Classic! A coworker once told me (to my horror) that she and her family loved going to Vegas for vacations because of the free food at all the casinos. I don't know whether to be glad or relieved that that's no longer the case, but I agree with you that it's a crime that the slot machines have gone electronic--what's the point of that?!!

Cosmic Connie said...

Glad you're back, Steve. Sorry to hear about the changes in Vegas (I haven't been there since the early '90s). But I love the pic of you and your bestest bud.

a/good/lysstener said...

Steve, I'm glad you're back, and I think I actually found much in this latest post of yours that is on point for SHAMblog. It's a question of identity: how did the people in Vegas who are willing to spend so much more than they have to (for a glass of iced tea or whatever) come to define themselves as they did? You wonder, does it mean so much to them to bathe in "luxe", and be surrounded by others who are willing to do likewise, that they'll knowingly overpay for just about everything in the process? Just to keep that overblown self-image going? And be willing to put up with the lousy service in the process? I think it's a good point.

a/good/lysstener said...

And I second Connie's motion, you look adorable with your grandson!

Cosmic Connie said...

And you make a good point too, Alyssa. I have to wonder how it affects people's self-image to pay so much more for the "luxe," and yet be treated like crap by the folks who are delivering the overpriced goods and services.
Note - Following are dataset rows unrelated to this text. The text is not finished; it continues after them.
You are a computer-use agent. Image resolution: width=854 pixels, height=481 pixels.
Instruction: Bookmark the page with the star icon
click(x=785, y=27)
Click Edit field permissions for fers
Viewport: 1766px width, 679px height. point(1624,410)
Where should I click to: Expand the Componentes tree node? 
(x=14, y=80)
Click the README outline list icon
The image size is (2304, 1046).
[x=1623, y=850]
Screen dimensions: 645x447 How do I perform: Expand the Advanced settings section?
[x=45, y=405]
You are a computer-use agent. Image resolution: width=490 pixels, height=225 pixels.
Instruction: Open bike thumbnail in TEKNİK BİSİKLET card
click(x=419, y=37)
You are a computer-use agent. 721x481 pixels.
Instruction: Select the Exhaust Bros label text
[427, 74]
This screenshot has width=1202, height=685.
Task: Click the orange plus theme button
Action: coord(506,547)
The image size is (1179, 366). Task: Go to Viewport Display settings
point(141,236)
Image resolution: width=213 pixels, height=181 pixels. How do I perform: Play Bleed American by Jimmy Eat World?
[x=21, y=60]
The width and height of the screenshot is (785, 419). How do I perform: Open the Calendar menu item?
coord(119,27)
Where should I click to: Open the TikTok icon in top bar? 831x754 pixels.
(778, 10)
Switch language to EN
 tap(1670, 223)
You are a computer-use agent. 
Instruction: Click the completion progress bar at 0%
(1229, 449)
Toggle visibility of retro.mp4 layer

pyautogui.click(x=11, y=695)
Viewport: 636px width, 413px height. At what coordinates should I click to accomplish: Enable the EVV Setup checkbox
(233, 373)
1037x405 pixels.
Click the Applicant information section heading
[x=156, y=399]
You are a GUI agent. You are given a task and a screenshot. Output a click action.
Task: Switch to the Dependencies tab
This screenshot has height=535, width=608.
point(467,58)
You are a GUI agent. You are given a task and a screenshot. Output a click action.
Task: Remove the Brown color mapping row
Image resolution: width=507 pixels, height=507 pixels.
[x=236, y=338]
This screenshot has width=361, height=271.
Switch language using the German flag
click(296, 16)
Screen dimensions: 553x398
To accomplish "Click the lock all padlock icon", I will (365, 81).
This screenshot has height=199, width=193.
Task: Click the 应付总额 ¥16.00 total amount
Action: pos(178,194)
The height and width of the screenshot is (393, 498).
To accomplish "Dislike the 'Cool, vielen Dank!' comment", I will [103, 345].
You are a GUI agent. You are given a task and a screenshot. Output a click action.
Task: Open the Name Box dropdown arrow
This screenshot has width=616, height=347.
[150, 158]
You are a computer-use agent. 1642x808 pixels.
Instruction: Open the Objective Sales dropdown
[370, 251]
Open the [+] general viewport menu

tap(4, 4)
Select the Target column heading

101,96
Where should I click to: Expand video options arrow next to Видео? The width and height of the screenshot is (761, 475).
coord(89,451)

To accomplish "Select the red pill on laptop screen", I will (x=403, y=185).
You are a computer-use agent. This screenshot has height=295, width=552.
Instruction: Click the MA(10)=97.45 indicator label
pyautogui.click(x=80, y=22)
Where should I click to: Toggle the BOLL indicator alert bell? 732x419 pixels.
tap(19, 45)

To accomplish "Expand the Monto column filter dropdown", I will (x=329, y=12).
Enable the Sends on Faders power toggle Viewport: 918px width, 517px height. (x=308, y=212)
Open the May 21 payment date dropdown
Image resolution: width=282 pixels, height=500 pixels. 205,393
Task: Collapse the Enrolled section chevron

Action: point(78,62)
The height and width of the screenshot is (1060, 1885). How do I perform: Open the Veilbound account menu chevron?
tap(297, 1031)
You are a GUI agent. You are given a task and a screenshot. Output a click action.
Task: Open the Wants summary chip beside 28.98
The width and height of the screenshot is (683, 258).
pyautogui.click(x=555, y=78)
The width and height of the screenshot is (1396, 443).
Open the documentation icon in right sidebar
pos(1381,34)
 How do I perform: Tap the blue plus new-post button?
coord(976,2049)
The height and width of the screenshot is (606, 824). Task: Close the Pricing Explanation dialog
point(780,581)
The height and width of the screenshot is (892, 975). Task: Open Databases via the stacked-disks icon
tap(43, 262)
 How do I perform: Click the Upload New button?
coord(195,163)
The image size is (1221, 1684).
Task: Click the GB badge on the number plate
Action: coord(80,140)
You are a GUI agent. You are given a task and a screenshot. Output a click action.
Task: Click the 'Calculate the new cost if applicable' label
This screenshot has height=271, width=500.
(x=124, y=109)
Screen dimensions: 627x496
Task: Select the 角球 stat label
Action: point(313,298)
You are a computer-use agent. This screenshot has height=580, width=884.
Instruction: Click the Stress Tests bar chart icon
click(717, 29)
And in the world of SHAM, you have to wonder about folks who pay hundreds or even thousands of dollars for a personal-growth workshop where part of the "growth" process is to be humiliated or at least put uncomfortably on the spot in front of a room full of people.

Anyhow, Steve, for a jet-lagged guy, you delivered a pretty entertaining and informative piece.

Steve Salerno said...

Thank you all, especially for the feedback on my (grand)son. Watching his mother get him settled in his car seat for the drive to Vegas was one of the most heartbreaking moments of my life (especially since it harkened back, as some of you know, to the loss of an earlier grandchild, Sophia, with whom I also had a very special bond. I wrote about that episode of my life for the July 2002 issue of Good Housekeeping).

And now I find that I must sleep....

Anonymous said...

Again I am amazed sometimes at how you turn positives into negatives, or is that your overall goal in life? I just got back from Vegas a few weeks ago and walked those same cobblestone streets and saw the same sites you describe and never gave a thought to any of this crap you bring up here. Which is to say I just relaxed and took it all in and ENJOYED MYSELF! (So you spend a few bucks for an ice tea, you're on vacation fella!) You ought to try it sometime Steve, who knows you might even like it. Then again, probably not.

Cosmic Connie said...

Well, when it comes right down to it, I know that the Rev and I would probably enjoy Vegas now -- overpriced stuff, snooty counter folk and all. Lord, do we need a vacation. (Although we'd probably like Reno, Tahoe, etc. better than Vegas.)